**GIVEN TEXT**
  10. Learn Exploratory Data Analysis (EDA): Exploratory data analysis is the first step in data analytics, where data is assessed to discover patterns, spot outliers, evaluate the spread, and more. A proper exploratory data analysis can help structure the entire process of the project. It will also play a crucial role in assessing your Python and SQL skills; you can choose from Titanic, Netflix movie recommendations, and house price prediction datasets to practice exploratory data analysis.
  11. Data Visualization & Storytelling: Being proficient in data visualization helps understand the data and allows practitioners to tell compelling stories. Since visualization summarises the entire data to communicate immediately, learning to plot can provide an edge over others.
  12. Supervised Machine Learning: As you advance in your data science career path, supervised machine learning is where your machine learning journey begins. Start with simple methods like classification and regression. You will also come across various terminologies like overfitting, underfitting, bias-variance tradeoff, and more. Other standard techniques include linear regression, logistic regression, ridge regression, lasso regression, decision tree, KNN, and Naive Bayes.

**RAW DATA**
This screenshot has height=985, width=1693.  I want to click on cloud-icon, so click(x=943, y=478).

**TRY IT**
Which datasets does the data science learning text suggest for practicing exploratory data analysis? The data is not needed here, so please set it aside.

**COMPLETED TASK**
Titanic, Netflix movie recommendations, and house price prediction datasets.